La politica locale alza il dito per mostrare la propria presenza nel dibattito in vista del referendum sulla riforma della giustizia del 22 e 23 marzo. Lo fa, arrivando in notevole ritardo rispetto ad altre iniziative pubbliche di confronto, come quella promossa dal Circolo Castriota o quella organizzata dall’Azione Cattolica nella parrocchia dell’Annunziata.

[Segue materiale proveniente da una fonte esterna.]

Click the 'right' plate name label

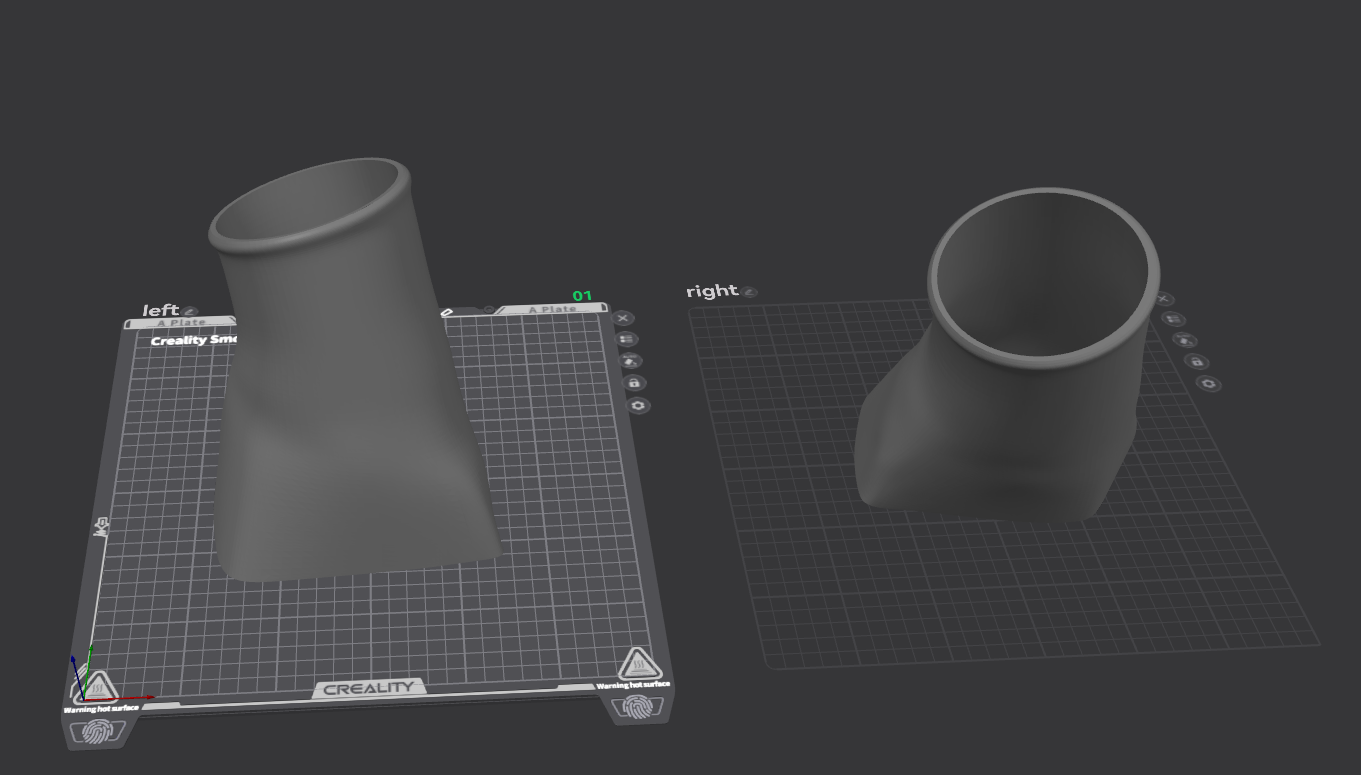pos(712,291)
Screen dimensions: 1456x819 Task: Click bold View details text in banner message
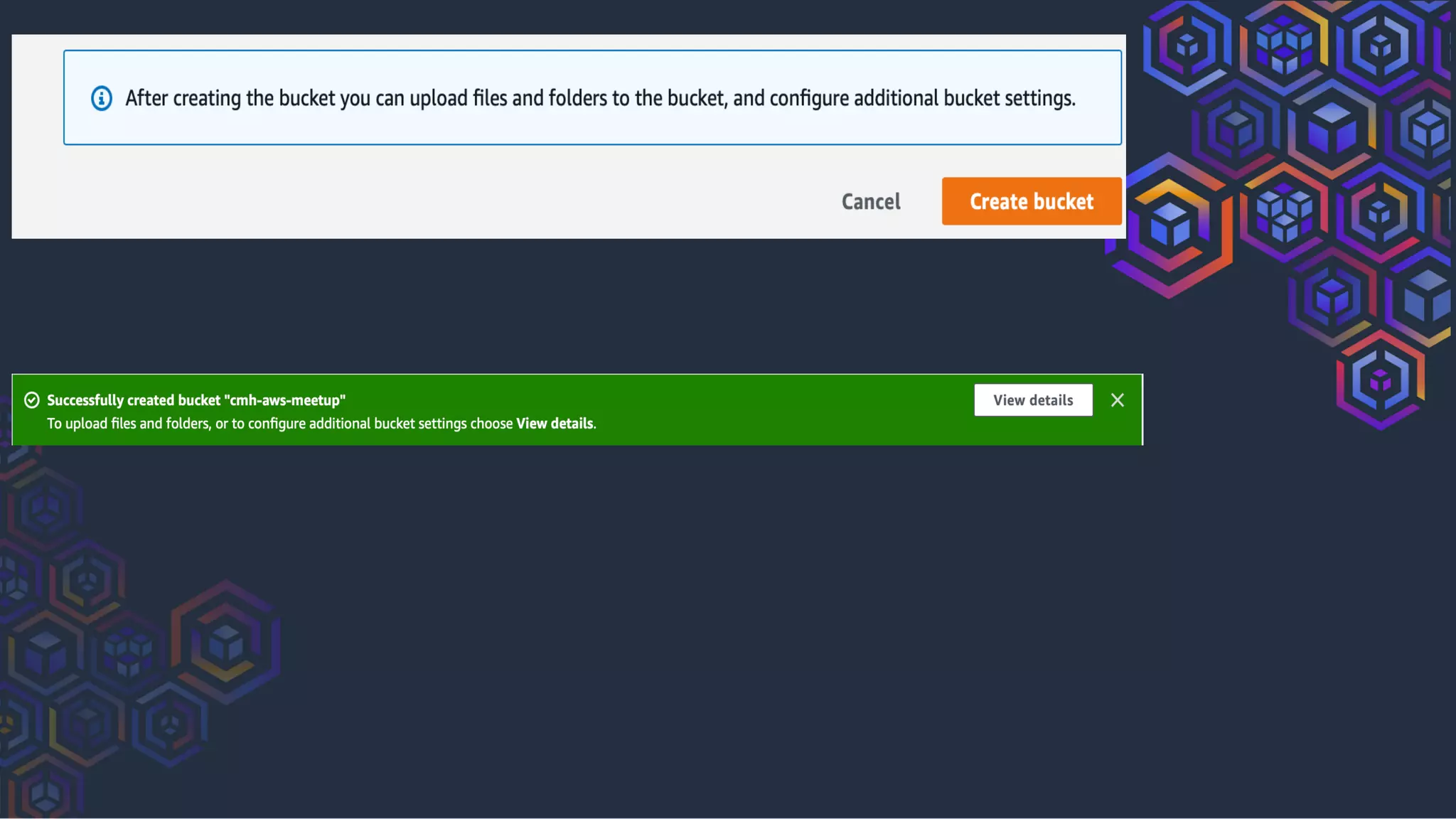point(555,424)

Ad ogni modo, forze della destra e della sinistra di Biancavilla hanno in programma due distinti incontri a sostegno, rispettivamente, delle ragioni del “Sì” delle ragioni del “No” alla riforma del governo Meloni. Le prime danno appuntamento a Villa delle Favare, le altre in una saletta di un bar.

I sostenitori del “Sì”

Il primo incontro, a sostegno del del “Sì”, si terrà sabato 14 marzo alle ore 17.30 alla Villa delle Favare. “Le ragioni del Sì per una giustizia giusta”, è il titolo dell’iniziativa. Sarà il sindaco Antonio Bonanno a dare i saluti istituzionali e l’ex sindaco Mario Cantarella e l’ex deputato all’Ars, Nino D’Asero, ad introdurre i lavori. Interventi il senatore Salvo Pogliese e i deputati Giuseppe Castiglione e Luca Sbardella. Parleranno della riforma, l’avv. Vincenzo Vitale e il magistrato Roberto Passalacqua. Il dibattito sarà moderato dal giornalista Luigi Pulvirenti.

I sostenitori del “No”

Il giorno successivo, domenica 15 marzo alle ore 10, è invece l’incontro dal titolo “Le ragioni del No – Verso il referendum costituzionale”. L’appuntamento si svolgerà nella saletta del bar “L’Artigiana”. Interverranno Giuseppe Glorioso, segretario generale Flai Cgil di Catania ed ex sindaco di Biancavilla, l’avv. Andrea Ingiulla e l’avv.o Giuseppe Berretta. Le conclusioni saranno affidate ad Alfio Mannino, segretario generale della Cgil Sicilia. A moderare il confronto sarà Nino Benina.